(Data for this exercise)
═══

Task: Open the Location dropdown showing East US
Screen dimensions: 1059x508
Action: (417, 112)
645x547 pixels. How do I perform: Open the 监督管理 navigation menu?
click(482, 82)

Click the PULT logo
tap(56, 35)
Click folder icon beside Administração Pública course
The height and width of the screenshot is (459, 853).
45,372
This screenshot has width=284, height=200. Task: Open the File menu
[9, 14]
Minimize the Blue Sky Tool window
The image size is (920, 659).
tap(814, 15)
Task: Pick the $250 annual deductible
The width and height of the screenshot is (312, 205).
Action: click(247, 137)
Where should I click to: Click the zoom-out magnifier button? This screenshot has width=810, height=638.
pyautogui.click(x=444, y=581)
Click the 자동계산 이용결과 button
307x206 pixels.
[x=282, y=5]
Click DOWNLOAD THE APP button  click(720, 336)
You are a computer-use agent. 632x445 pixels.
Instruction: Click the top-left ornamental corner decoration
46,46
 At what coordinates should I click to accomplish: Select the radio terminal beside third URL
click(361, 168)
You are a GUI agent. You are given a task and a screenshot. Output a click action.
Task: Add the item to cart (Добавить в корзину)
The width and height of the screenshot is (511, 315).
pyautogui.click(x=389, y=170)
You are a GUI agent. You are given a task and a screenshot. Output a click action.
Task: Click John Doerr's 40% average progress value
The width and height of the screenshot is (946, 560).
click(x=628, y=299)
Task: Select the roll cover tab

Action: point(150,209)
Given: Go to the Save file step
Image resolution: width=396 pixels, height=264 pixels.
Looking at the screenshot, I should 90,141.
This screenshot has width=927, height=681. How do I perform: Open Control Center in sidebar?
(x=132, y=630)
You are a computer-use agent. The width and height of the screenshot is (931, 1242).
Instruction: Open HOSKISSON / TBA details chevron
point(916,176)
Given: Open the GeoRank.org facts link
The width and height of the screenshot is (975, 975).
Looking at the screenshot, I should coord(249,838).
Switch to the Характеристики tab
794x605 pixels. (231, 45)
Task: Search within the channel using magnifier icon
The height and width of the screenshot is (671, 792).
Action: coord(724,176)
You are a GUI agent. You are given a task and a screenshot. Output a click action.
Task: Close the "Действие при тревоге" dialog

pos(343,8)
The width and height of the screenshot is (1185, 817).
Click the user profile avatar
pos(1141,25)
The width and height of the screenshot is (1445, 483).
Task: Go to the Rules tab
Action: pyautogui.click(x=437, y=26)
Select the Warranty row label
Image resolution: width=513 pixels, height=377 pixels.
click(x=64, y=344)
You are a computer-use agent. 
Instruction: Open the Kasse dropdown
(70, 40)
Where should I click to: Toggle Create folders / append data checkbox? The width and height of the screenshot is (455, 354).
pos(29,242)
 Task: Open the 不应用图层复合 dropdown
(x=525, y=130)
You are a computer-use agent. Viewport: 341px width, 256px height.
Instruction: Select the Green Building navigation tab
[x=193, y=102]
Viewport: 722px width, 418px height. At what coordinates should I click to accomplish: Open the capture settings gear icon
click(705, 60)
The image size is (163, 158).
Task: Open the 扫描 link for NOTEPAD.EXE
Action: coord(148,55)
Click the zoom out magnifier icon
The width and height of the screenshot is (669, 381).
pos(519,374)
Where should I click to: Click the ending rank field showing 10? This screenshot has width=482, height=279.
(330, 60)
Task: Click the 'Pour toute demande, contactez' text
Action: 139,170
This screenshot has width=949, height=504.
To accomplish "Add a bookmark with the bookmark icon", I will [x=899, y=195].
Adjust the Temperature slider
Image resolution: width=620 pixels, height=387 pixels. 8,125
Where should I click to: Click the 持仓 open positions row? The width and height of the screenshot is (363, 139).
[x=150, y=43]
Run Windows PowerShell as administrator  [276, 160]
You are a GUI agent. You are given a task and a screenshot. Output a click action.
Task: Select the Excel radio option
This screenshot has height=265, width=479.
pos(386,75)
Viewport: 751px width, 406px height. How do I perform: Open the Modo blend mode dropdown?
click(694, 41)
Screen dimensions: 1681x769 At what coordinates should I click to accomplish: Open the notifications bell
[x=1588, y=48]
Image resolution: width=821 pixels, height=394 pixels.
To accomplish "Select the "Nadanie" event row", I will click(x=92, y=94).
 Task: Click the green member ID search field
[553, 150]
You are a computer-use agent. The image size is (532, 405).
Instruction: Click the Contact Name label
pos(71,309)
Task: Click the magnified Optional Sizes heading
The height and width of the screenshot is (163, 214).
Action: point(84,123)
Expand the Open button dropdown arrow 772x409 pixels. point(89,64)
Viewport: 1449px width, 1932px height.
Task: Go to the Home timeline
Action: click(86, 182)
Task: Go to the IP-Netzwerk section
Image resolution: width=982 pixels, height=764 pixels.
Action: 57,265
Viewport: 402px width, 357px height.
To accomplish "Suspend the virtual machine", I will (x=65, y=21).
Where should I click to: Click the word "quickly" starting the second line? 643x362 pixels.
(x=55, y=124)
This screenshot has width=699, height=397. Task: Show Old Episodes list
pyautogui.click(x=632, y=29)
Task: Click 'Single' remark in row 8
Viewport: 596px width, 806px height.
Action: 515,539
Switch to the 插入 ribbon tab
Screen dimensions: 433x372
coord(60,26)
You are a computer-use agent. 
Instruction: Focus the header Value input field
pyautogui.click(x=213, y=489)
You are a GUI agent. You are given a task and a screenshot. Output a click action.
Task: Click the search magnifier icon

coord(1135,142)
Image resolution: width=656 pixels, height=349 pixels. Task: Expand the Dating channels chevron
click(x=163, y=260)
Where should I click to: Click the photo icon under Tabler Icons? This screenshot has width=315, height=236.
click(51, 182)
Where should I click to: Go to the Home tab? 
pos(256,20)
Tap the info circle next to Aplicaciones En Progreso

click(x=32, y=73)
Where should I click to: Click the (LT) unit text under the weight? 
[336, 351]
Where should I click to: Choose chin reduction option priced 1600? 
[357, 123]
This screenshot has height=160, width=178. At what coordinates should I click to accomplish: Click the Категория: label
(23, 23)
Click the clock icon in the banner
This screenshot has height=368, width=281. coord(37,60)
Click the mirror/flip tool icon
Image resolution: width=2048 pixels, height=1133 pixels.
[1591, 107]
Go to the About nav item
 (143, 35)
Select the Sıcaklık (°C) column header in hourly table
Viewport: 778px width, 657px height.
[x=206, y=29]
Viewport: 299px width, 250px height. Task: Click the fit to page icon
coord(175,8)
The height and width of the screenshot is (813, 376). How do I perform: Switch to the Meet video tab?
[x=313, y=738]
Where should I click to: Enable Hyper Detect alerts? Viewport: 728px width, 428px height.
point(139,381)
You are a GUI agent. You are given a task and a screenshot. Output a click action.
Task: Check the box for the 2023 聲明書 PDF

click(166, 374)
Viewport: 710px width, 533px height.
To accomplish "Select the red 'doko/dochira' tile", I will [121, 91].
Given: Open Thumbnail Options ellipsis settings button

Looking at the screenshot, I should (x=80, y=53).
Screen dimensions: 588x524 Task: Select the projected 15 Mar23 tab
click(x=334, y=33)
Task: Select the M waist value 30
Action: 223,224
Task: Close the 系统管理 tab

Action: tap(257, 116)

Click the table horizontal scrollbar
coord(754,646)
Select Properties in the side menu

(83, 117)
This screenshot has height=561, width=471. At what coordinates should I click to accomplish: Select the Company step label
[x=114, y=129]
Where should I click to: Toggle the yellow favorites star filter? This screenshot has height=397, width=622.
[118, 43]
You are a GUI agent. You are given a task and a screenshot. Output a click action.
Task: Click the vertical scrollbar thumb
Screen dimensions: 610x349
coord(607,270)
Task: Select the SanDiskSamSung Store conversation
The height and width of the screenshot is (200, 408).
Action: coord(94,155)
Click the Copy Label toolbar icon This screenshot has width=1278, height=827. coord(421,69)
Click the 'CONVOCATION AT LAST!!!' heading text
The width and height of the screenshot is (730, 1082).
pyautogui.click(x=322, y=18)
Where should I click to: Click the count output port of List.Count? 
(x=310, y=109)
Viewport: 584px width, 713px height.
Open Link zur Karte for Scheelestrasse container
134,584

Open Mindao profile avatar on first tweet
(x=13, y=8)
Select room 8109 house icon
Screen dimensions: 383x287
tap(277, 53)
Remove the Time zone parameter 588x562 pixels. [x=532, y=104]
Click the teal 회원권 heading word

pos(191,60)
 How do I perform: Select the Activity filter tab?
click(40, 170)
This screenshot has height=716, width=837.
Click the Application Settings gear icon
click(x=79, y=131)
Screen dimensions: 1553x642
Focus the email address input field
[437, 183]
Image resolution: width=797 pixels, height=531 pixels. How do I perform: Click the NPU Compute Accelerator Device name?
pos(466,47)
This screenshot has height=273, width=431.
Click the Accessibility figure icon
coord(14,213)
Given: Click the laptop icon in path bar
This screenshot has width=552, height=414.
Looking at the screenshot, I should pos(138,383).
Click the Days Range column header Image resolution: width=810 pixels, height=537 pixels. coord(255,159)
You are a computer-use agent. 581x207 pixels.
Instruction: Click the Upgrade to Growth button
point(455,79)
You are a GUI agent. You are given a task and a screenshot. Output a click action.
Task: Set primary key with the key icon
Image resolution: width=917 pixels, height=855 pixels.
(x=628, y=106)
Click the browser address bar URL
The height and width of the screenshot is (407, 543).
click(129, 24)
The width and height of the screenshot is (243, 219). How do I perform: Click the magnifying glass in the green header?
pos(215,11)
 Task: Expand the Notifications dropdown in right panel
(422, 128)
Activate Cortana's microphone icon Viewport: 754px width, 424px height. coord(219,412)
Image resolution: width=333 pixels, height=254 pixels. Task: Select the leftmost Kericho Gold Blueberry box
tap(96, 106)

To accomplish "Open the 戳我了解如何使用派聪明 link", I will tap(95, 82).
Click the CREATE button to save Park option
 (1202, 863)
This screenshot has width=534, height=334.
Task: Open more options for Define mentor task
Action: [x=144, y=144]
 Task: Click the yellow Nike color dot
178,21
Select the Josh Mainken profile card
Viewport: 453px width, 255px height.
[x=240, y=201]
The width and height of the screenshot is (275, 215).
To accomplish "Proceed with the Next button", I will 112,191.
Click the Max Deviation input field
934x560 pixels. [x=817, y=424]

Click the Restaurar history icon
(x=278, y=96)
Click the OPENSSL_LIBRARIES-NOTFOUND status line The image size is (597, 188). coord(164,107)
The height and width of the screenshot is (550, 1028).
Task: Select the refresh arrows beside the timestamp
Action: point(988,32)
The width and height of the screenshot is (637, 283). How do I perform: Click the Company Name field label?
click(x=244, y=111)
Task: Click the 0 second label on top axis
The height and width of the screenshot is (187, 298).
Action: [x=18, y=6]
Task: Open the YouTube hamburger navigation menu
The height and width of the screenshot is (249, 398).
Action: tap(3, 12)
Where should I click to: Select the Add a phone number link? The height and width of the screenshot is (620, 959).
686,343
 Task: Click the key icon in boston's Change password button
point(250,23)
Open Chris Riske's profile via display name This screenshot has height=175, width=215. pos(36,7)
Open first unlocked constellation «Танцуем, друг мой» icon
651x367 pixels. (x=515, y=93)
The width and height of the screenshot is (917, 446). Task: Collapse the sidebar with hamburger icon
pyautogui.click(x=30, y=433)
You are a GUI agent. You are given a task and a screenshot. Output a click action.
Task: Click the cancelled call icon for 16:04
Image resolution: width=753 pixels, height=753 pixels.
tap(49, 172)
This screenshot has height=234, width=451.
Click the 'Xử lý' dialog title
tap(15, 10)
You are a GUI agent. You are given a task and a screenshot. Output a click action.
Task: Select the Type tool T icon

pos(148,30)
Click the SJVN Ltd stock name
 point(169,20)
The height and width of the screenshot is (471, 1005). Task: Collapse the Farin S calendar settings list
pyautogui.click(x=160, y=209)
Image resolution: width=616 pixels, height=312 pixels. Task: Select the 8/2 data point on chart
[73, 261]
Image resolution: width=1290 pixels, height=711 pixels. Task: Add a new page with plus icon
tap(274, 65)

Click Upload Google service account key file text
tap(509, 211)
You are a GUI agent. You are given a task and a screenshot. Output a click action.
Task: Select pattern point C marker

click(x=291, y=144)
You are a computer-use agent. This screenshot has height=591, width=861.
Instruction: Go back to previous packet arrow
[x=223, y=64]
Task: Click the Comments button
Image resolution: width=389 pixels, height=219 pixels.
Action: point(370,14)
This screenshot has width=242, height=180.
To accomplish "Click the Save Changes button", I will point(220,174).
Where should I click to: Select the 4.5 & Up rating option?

═══

(The problem)
Your task is to collect every line above that contains the word "will".

(Output of the task)
To accomplish "Add a bookmark with the bookmark icon", I will [x=899, y=195].
To accomplish "Select the "Nadanie" event row", I will click(x=92, y=94).
To accomplish "Suspend the virtual machine", I will (x=65, y=21).
To accomplish "Select the red 'doko/dochira' tile", I will [121, 91].
To accomplish "Open the 戳我了解如何使用派聪明 link", I will tap(95, 82).
To accomplish "Proceed with the Next button", I will 112,191.
To accomplish "Click the Save Changes button", I will point(220,174).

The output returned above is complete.